Which lines of the data below include the string "thumbnail"? Return each of them.

Stored data entries:
Start of Block

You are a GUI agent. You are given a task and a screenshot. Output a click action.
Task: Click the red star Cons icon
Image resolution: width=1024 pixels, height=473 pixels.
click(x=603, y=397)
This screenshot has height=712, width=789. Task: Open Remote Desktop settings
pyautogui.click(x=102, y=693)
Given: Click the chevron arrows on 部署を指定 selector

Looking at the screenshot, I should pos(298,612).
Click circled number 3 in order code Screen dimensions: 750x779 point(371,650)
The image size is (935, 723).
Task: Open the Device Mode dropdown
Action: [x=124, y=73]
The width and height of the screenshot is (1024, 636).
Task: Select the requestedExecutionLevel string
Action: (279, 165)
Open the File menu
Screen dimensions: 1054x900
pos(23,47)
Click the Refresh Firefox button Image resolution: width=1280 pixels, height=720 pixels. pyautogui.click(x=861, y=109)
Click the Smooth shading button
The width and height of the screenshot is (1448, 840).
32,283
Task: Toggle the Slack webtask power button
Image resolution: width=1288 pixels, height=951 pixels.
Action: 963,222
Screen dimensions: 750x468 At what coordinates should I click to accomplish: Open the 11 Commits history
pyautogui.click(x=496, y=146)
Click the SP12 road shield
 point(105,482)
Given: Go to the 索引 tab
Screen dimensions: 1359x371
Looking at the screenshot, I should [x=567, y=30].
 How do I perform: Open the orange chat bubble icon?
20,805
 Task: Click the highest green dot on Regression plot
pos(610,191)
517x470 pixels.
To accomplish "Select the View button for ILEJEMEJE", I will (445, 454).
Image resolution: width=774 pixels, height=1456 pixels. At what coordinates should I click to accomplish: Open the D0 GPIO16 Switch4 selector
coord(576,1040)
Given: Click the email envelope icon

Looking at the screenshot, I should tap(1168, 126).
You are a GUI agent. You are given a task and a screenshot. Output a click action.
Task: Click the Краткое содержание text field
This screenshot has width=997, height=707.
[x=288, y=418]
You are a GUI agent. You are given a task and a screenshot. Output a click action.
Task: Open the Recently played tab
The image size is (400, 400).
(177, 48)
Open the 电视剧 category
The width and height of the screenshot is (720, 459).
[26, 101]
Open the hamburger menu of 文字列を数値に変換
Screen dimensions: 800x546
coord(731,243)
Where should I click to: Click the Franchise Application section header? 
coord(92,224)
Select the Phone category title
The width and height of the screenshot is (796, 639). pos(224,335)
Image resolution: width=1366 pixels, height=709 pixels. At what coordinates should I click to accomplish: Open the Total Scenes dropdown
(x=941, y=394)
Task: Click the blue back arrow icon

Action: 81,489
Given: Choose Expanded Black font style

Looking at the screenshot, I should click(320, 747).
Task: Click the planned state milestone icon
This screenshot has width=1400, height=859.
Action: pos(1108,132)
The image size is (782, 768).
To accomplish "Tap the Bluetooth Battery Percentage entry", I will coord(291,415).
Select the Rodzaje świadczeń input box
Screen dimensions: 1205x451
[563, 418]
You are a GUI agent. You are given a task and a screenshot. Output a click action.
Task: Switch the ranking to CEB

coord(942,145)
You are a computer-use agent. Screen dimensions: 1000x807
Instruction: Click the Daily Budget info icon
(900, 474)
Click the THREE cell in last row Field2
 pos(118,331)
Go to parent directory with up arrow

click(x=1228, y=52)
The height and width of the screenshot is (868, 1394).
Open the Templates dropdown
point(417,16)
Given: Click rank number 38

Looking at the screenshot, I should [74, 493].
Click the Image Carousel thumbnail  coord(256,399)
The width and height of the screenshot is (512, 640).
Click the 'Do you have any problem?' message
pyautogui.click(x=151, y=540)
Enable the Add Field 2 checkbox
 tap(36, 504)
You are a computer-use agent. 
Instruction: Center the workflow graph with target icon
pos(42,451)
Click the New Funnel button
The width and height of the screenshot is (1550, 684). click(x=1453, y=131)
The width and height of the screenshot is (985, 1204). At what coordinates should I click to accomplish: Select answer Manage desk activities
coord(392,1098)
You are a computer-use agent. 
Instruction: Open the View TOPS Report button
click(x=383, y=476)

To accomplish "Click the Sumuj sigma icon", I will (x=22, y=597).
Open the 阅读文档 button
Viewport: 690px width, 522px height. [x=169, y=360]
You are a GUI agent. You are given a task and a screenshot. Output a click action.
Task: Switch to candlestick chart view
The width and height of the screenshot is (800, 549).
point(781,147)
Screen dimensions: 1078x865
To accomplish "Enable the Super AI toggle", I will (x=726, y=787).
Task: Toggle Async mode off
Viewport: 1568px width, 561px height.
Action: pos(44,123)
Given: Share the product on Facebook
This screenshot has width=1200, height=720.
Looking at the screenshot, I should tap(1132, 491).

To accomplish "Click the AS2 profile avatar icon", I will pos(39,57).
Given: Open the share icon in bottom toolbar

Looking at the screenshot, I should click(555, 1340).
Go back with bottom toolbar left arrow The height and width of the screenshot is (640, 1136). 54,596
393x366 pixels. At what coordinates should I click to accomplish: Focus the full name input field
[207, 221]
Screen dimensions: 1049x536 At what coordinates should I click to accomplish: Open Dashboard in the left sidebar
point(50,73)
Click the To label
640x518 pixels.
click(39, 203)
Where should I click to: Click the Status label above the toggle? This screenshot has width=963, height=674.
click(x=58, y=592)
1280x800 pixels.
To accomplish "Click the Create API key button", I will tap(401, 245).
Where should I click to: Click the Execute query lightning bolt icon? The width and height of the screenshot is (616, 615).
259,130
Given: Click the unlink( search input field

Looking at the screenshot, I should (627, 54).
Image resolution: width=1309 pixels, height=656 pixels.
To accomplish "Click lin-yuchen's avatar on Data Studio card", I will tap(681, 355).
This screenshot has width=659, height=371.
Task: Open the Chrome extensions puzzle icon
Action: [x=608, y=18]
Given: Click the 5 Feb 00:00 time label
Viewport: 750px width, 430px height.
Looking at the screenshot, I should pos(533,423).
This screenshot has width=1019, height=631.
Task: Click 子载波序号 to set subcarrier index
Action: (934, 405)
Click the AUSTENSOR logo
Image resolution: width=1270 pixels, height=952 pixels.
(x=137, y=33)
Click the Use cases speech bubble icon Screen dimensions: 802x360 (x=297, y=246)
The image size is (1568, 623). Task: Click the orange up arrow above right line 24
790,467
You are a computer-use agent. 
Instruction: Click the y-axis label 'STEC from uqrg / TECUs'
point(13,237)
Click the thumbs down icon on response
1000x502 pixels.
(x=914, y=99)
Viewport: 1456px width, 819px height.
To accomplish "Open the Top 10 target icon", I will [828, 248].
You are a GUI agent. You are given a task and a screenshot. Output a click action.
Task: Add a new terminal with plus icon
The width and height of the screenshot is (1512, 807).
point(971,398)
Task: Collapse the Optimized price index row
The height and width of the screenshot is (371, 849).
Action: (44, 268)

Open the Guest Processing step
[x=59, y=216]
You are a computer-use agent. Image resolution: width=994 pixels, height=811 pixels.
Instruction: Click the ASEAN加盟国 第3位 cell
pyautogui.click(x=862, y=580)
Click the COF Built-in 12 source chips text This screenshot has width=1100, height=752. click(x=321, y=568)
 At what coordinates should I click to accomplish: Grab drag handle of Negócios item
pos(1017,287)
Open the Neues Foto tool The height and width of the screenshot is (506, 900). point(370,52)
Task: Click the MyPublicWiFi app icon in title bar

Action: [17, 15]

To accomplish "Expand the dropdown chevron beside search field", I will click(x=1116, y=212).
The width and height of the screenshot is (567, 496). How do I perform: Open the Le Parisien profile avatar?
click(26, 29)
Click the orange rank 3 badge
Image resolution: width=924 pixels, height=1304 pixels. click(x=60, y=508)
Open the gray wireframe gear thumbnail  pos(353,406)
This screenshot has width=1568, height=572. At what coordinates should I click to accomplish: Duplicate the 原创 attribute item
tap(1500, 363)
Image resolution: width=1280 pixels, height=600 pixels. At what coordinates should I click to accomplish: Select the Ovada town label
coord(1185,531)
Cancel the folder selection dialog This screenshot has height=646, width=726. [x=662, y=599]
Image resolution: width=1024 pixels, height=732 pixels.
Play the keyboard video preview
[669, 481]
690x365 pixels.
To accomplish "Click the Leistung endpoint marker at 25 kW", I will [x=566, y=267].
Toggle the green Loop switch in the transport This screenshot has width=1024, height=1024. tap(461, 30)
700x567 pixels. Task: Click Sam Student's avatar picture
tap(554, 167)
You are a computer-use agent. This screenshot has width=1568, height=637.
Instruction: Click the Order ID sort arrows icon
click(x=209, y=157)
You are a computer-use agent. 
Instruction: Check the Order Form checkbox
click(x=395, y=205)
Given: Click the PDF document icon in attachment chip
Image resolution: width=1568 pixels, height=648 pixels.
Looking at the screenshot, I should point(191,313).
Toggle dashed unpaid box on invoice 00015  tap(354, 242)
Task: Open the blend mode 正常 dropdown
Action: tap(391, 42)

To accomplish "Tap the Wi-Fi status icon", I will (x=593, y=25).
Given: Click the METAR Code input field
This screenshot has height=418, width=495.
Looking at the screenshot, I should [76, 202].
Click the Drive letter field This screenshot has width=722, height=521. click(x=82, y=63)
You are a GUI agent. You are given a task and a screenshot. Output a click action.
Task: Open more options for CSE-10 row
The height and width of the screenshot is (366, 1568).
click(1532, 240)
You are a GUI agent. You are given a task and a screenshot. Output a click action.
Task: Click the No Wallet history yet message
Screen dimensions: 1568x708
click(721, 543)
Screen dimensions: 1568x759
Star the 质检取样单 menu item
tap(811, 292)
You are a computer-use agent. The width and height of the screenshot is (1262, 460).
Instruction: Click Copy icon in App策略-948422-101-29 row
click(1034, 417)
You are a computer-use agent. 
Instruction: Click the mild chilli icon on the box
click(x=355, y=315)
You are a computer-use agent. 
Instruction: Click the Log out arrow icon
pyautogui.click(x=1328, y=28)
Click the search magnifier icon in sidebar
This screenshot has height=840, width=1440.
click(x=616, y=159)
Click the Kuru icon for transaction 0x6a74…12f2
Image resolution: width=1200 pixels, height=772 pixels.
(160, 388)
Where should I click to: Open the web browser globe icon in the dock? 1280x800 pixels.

End of Block

Answer to the problem:
Click the Image Carousel thumbnail  coord(256,399)
Open the gray wireframe gear thumbnail  pos(353,406)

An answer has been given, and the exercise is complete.